> Exercise brief: Find and copy every line in the records that includes the string "computer".

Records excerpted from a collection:
============================================================

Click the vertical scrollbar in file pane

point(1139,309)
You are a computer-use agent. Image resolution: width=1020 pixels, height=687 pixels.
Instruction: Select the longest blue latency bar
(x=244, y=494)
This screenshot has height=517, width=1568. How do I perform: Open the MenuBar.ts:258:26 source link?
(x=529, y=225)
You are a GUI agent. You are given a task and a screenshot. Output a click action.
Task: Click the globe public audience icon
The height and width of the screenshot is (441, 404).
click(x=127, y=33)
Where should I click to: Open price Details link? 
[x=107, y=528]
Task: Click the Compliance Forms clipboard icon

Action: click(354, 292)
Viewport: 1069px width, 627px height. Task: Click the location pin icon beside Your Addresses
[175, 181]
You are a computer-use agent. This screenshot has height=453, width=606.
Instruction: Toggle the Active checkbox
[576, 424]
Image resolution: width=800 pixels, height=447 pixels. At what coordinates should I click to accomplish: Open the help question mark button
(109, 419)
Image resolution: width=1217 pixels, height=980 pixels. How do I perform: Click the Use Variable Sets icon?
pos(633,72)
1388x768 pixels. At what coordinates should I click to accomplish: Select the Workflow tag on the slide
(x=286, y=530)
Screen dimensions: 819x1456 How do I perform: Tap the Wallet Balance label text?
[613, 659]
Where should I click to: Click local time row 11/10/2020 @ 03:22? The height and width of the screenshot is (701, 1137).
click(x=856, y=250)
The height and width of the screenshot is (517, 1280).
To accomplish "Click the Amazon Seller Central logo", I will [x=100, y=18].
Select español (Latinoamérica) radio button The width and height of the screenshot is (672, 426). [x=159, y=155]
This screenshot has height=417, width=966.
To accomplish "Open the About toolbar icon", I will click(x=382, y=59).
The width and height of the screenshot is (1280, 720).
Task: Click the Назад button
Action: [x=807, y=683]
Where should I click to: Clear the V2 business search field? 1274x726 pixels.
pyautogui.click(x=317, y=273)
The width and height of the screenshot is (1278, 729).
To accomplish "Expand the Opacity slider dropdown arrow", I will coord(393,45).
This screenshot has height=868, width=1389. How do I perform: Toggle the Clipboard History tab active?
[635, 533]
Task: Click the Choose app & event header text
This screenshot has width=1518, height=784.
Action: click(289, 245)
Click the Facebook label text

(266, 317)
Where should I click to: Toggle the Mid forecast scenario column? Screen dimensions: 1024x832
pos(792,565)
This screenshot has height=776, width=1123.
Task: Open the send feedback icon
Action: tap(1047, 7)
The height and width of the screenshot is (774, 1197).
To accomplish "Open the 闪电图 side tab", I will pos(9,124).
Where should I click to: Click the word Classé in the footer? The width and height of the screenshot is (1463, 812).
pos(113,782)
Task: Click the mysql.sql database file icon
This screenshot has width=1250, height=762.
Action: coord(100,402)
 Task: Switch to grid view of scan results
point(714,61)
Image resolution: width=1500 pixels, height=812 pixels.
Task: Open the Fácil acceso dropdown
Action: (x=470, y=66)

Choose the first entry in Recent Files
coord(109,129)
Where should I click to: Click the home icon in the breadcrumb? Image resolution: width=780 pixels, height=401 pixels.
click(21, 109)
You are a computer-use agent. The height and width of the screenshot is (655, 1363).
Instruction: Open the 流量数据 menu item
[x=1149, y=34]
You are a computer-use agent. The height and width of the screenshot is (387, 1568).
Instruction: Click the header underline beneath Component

============================================================

> Solution to this exercise:
You are a computer-use agent. Image resolution: width=1020 pixels, height=687 pixels.
You are a computer-use agent. This screenshot has height=453, width=606.
You are a computer-use agent. The height and width of the screenshot is (655, 1363).
You are a computer-use agent. The height and width of the screenshot is (387, 1568).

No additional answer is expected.